When may an ESC be used and what are their legal effects?

As a rule, a company can benefit of ESC in respect to the situations expressly provided by the law: in dealings with public authorities in order to receive relief or support and in business relations (e.g. as basis for renegotiating specific contracts).

More specifically, the effects of the ESCs are expressly provided by the law.
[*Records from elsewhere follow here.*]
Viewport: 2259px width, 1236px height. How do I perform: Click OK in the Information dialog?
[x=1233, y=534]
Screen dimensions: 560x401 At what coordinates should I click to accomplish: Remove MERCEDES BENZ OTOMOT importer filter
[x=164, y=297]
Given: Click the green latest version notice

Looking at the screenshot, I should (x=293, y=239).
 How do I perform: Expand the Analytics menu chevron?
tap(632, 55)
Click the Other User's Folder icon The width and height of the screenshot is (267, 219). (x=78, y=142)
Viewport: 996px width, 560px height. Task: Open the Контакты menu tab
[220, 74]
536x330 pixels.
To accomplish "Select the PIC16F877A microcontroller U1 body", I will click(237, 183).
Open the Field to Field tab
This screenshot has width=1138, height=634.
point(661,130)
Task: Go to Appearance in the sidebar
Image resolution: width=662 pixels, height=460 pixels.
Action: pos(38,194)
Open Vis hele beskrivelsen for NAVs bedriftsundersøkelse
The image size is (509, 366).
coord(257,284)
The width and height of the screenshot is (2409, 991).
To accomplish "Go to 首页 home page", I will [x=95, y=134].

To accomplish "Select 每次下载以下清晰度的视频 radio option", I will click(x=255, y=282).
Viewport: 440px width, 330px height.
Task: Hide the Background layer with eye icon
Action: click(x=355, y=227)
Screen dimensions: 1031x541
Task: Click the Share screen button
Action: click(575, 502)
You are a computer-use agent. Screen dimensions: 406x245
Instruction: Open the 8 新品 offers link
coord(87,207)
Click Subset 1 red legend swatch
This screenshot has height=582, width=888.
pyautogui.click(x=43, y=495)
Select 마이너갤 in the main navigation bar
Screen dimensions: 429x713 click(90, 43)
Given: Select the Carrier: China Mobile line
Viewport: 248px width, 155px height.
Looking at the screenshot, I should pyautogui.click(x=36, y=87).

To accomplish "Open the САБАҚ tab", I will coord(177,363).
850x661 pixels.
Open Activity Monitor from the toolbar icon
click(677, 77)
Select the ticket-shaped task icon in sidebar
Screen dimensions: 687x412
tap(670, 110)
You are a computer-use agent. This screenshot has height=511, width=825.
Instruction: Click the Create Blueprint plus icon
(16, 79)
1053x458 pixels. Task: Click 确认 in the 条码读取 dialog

It is very important to be noticed that there is no general effect and the authorities awarded different force to the ESC depending on the relief sought.

The measures are mostly related to the small and medium enterprises (the “SME”), viewed as the most vulnerable to the economic disruptions caused by COVID-19. The trend to safeguard the SME is of interest to the global economy, as International Chamber of Commerce issued a statement to the governments requesting to ensure policy response in support thereof.

Apart from the tax benefits or other facilities in relation to the authorities, pursuant to the legislative measures enacted up to date, there are some situations within which a company can deploy the ESC: a SME holding an ESC is entitled, ope legis, to the postponement of the payment of utilities and or rent for the headquarters or its branches; legal entities may request the postponement of credit instalments, together with interest and commissions in credit and leasing contracts; in other ongoing contracts, a SME may rely on ESC to seek relief within the force majeure mechanism and the measures taken by the authority.

It is very important to notice that the legal effect refers in all cases to the merely postponement of the obligation and/or the prolongation of the agreement term (the debtor will be held to make the payments afterwards, retroactively) and so, in light of the current legal provisions, the effects of the ESCs are assimilated to a moratorium. So far, there are no legal provisions that explain the method in which the postpone payments will be paid (i.e. at the end of the state of emergency the entire amount of money shall be paid or it will be paid in installments). The lack of such provisions presumes that the negotiaition between the parties will establish the payment mechanism. In this point of view, could it be interpreted that the party who obtained an ESC may have a favorable position during the negotiation?

How to apply for an ESC?

Economic operators that wish to obtain an ESC shall have to file an electronic application via The Ministry of Economy, Energy and Business Environment issues the ESC only during the emergency period, electronically and automatically, after the system validates the request and is valid without signature and stamp. The ESC verification can be done on the platform, using the series and number of the issued ESC.


ESC should be considered as exceptional documents, adopted with the particular purpose of supporting actors affected by the COVID-19 crisis, and so for any exceptional fact the law involves special, express provisions. Thus, ESCs are not assimilated with force majeure certificates, nor do they have the same effects, in the absence of any special legal provisions. ESCs can be requested and used under the conditions of the law, and in the absence of a different mechanism recognized by the authorities through a normative act, their effects cannot be extended to other unregulated situations.